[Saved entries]
=====

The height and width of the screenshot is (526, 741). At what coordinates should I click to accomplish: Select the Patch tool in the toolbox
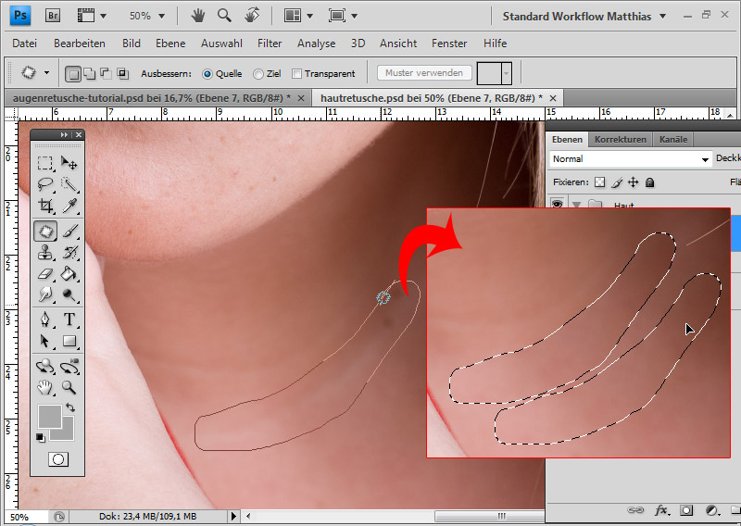click(x=44, y=231)
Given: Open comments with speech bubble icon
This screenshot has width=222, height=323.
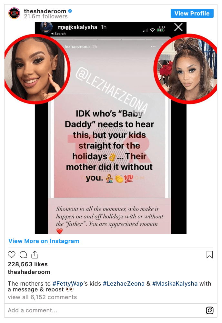Looking at the screenshot, I should [23, 255].
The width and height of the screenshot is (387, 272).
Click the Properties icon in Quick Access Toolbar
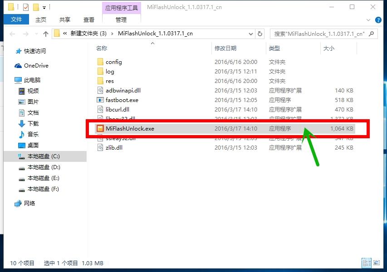coord(25,6)
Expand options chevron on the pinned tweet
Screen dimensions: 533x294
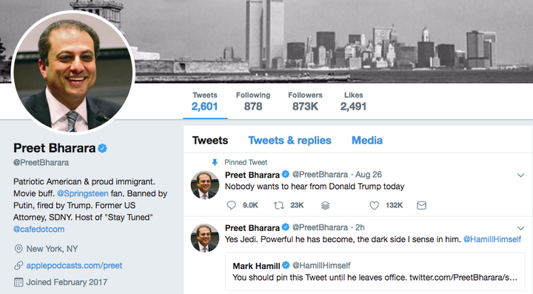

=====

### YOUR GOAL
Your response must restate every record above exactly, with each picture omitted.

### OUTPUT BELOW
The height and width of the screenshot is (526, 741). At what coordinates should I click to accomplish: Select the Patch tool in the toolbox
click(x=44, y=231)
Given: Open comments with speech bubble icon
This screenshot has width=222, height=323.
Looking at the screenshot, I should [23, 255].
The width and height of the screenshot is (387, 272).
Click the Properties icon in Quick Access Toolbar
coord(25,6)
Expand options chevron on the pinned tweet
Screen dimensions: 533x294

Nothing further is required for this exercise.